Unknown to many people, Apple handed out devices running its latest OS X Mavericks operating system to select members of the press and media after announcing it back at WWDC, and early reviews and previews are starting to flow in.
As soon as the developer preview hit the web, we dove in and looked for subtle changes from Mountain Lion and found things such as LinkedIn integration, a Messages tab in Notification Center, an option in the menu bar to see what apps were draining your battery power, and much more. We also covered new dictation features in Mavericks. Via an option in System Preferences, there is now the ability to download a file and have offline dictation capabilities. One of the biggest selling points about Mavericks are the new multi-display capabilities, such as the ability to access the dock and menu bar across all of your monitors.
David Pierce of The Verge says that in Mavericks, multiple display support works like it always should have:
Ecobee HomeKit Thermostat
OS X has never been good with multiple displays, and things only got worse with Mountain Lion — if you have an app set to full-screen, the other monitor just becomes completely useless. With Mavericks it’s much smarter: you can run a full-screen app on each monitor, which is what it should have been all along. There’s also now a menu bar on each screen, you can move the dock wherever you want, and each screen’s Expose feature shows only the apps on its monitor. Even AirPlay is better, allowing your TV to be a wireless secondary display instead of just forcing you to mirror at awkward resolutions.
It’s all pretty seamless, and the setup feels like it should have been all along. If you use multiple monitors, you previously had to choose between using Apple’s cool features and actually taking advantage of your two monitors. Now it just works.
While most under-the-hood features of Mavericks will go unnoticed to the vast majority of users, these are actually some of the biggest changes. Between the supposed improved power management and new features for monitoring which app uses the most power, Safari also received a handful of performance improvements, as noted by Brian Heater of Engadget.
While the overall design of Mavericks is largely the same as its predecessor, many of the standalone apps have been redesigned to reflect the new “flat” design Apple is going for with both OS X and iOS 7. For example, all the linen backgrounds are gone, the Calendar app has a cleaner design, there are several UI tweaks in Safari, the Notes app is simpler, and much more. You can look through our full image tour here.
Jim Dalrymple of The Loop wrote that while he doesn’t care for some the chaged UI elements in Mavericks, they make sense in Apple’s plan to get rid of skeumorphic design.
The changes seem most prominent to me in the Notes, Calendar and Address Book apps. That makes sense because they were arguably the apps that had some of the most skeuomorphic elements in them. Gone is the stitching and ruled paper—it’s replaced with nothing, really.
I find Calendar and Address Book a bit too stark for my tastes. It’s like loading a Web site without the CSS—it seems like there was too much taken away. However, I don’t mind Notes. Maybe it’s just the fact that they left some color in there that makes it work for me.
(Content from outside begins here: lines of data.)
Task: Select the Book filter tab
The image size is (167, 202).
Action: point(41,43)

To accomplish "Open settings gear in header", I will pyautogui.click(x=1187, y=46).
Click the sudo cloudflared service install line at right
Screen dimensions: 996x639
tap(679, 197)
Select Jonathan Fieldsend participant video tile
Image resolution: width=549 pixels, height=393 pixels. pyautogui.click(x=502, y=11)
Our own Michael Steeber also went hands on with the totally new Maps app for Mavericks. The Maps app provides the same 3D flyover capabilities that we all know and love from iOS as well as detailed directions to a location. One of the coolest features is the ability to send directions directly from your Mac to an iOS Device.
Vincent Nguyen of SlashGear praised Apple’s efforts of continuing to integrate OS X and iOS, notably in the new Maps app.
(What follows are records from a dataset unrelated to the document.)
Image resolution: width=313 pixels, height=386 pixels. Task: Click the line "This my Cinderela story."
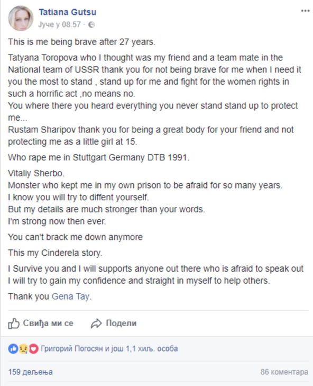coord(55,253)
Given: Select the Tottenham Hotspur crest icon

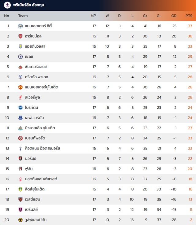Looking at the screenshot, I should click(x=21, y=149).
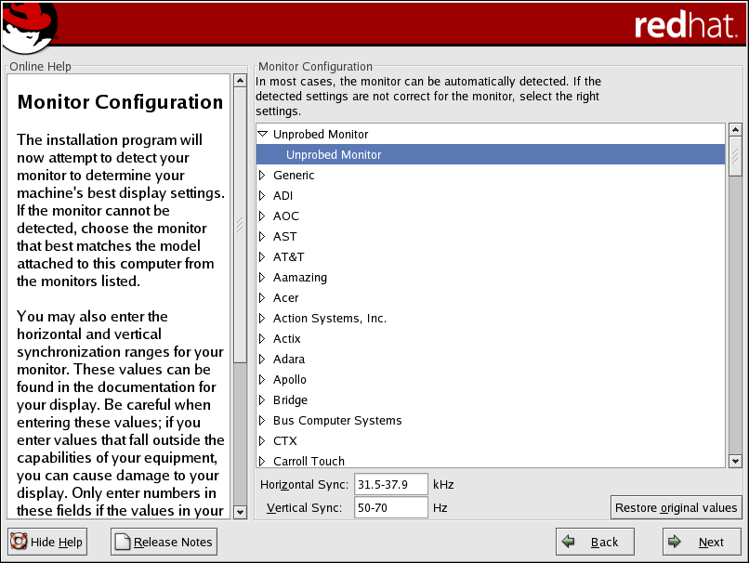
Task: Click the help pane divider handle
Action: pos(240,223)
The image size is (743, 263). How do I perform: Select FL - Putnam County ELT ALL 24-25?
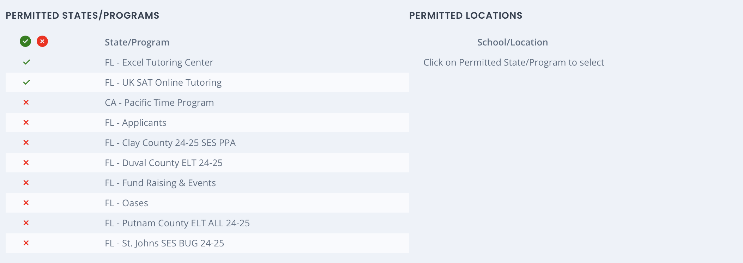tap(177, 223)
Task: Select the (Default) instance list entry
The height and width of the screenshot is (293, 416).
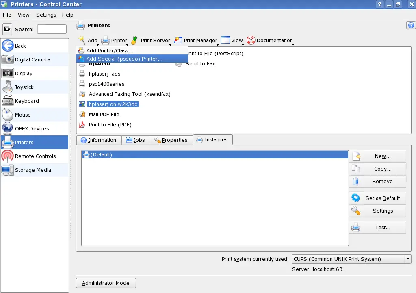Action: [x=215, y=155]
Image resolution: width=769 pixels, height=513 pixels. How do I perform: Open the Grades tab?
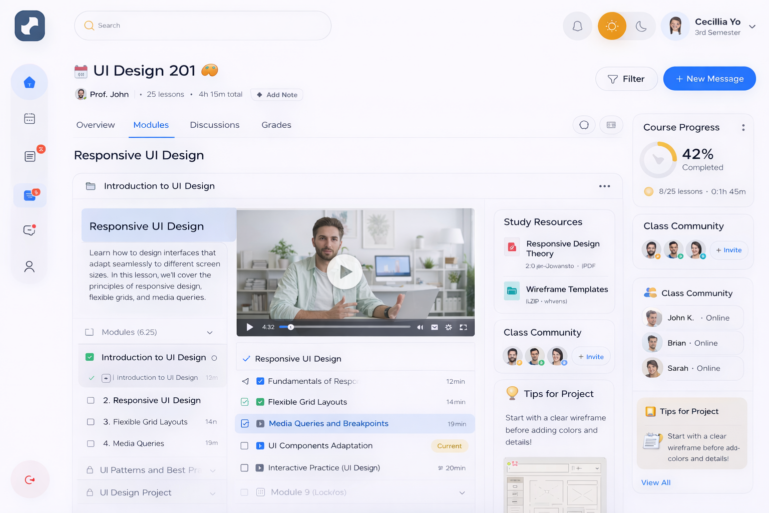point(276,125)
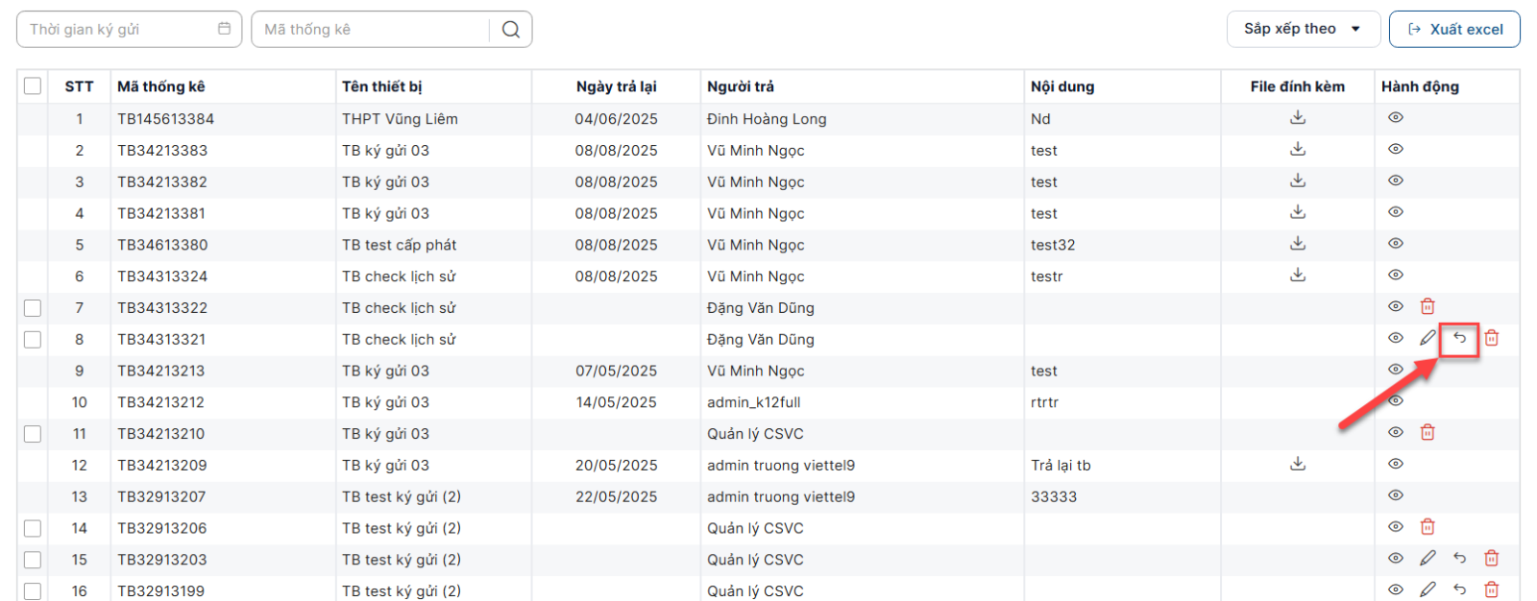The image size is (1537, 601).
Task: Tick checkbox for row 14
Action: tap(33, 528)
In fact, the new Maps is probably the most obvious addition to Mavericks, and it works particularly well if you’re fully committed to Apple’s ecosystem, both desktop and mobile. The features are all familiar from iOS, with turn-by-turn directions, Flyover with 3D graphics of certain cities, and points of interest (complete with Yelp reviews); eventually there’ll be traffic support, though that’s not available in this current build. Since you’re unlikely to prop up your MacBook Air on your dashboard, there’s the option to print out directions complete with a map.
The second developer preview of Mavericks went live late Monday night, though not much has changed from preview one. We noted things such as improved performance, minor UI tweaks in Safari, an iCloud Keychain setup prompt, and more.
Apple says OS X Mavericks will go live in the Mac App Store sometime this fall and the company is already testing it throughout Cupertino and Apple retail stores.